Imagine se o filme O Quarto de Jack afirmasse que a mãe de Jack foi para o cativeiro por livre e espontânea vontade, e que o seu sequestrador é na verdade um galã que a salvou de uma rotina escolar opressora. Seria absurdo. Um ultraje, não é? Mas é isso que as narrativas modernas fazem com Helena a Dourada, e por consequência ao perfil da mulher grega, e, mais tarde, da mulher ocidental, a quem ela representou por muitos séculos – aparentemente não representa mais.
[Acho que prefiro nem saber a quem foi dado esse privilégio hoje em dia.]
A impressão que fica, é de que estas releituras contemporâneas estão dizendo: Mulher ocidental, você é forte e liberada, doravante não precisa mais se responsabilizar com a família que funda e a palavra dada no momento em que se casa. Mas é uma contradição em termos, já que a constância e a responsabilidade são sinais de força interior. Quero crer que é só impressão minha, mas fato é que hoje em dia tanto homens quanto mulheres rompem relacionamentos e casamentos com excessiva frequência. Talvez ainda não tenhamos nos adaptado à liberdade, estejamos aprendendo a lidar com ela.

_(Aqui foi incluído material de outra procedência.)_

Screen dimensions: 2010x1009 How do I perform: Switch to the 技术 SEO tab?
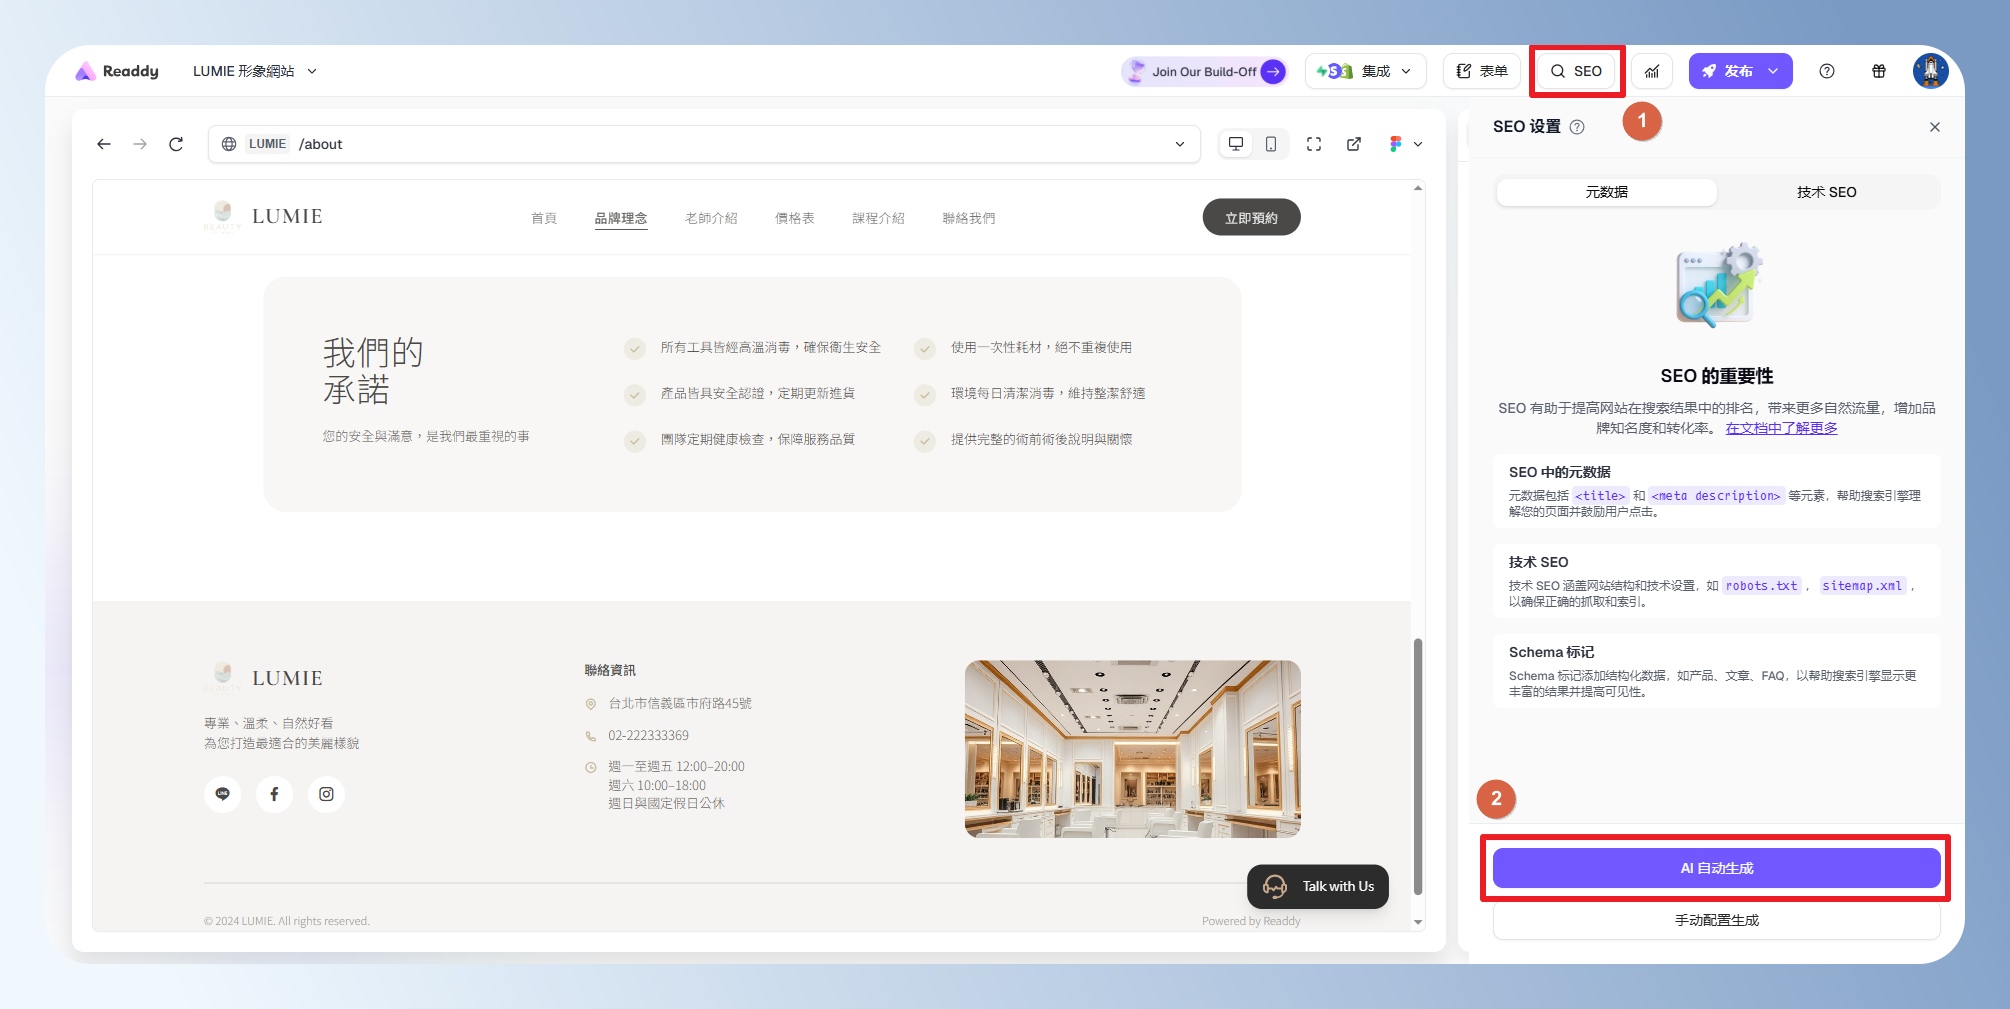(x=1826, y=192)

Bom. A guerra chega ao fim. Os troianos são vendidos como escravos e a estirpe de Príamo é varrida da face da terra, graças à inconsequência e egocentrismo de Paris. Este sim não respeitava nada que era sagrado, nem matrimônio, nem hospitalidade, nem a vontade de mulheres ou ninfas. Mas por fim ele é morto em combate e Helena regressa a seu país e a sua família. No entanto, antes ela ainda será novamente violada por Deífobo, outro filho de Príamo, e ainda será desprezada por seu próprio povo. Quando os gregos tomam Tróia, eles estão tão amargurados pela guerra que também culpam a Helena e desejam matá-la. Ela é por fim poupada por Menelau que a restitui como rainha de Esparta, e aí sim, ela é reabilitada!
Na Odisséia veremos outros dez anos depois de findada a guerra, Telêmaco, em busca de Odisseu, visitar a côrte de Menelau e encontrar Helena sentada ao trono, adornada de honrarias. Ela lamenta o destino dos que pereceram na guerra e relembra os heróis do passado. Homero nos conta que Helena lamentou a morte de Heitor em Tróia, enlouqueceu durante os dez anos de guerra, atazanou os guerreiros aquivos dentro do cavalo de madeira, imitando as vozes de suas esposas que eles não viam a dez anos. Por toda a sua vida ela ainda viria a se lamentar, mesmo depois de voltar a si e reencontrar o caminho de casa. Ainda que a tragédia da Ilíada seja uma para nunca mais se esquecer, nem mesmo cerca de 3000 anos depois, ela tem um final feliz para Helena.
Ela termina seus dias como rainha, idosa, feliz e respeitada. Restituída a seu lugar de direito e a seu papel social. Nós as mulheres ocidentais, que um dia nos miramos em heroínas como Helena, Penélope ou Pentesiléia, no entanto, estamos hoje desconstruídas. Nossa situação de modo geral melhorou muito na segunda metade do século passado. Do ponto de vista jurídico nos livramos de opressões judaico-cristãs, conquistamos autonomia e estamos resgatando o respeito devido às mulheres indo-europeias, em especial as das regiões mais setentrionais. Mas também perdemos muito neste processo, estamos desorientadas, aculturadas e alienadas pelos ideais do Universalismo.
Mas eu sou uma pessoa otimista e quero crer que uma nova jornada de resgate simbólico da dourada Helena já se iniciou, que ela, em muitas outras mulheres, está regressando e se reabilitando. E no processo de retomada das glórias antigas, que infelizmente será doloroso e provavelmente violento, veremos regressar também muitos aristos.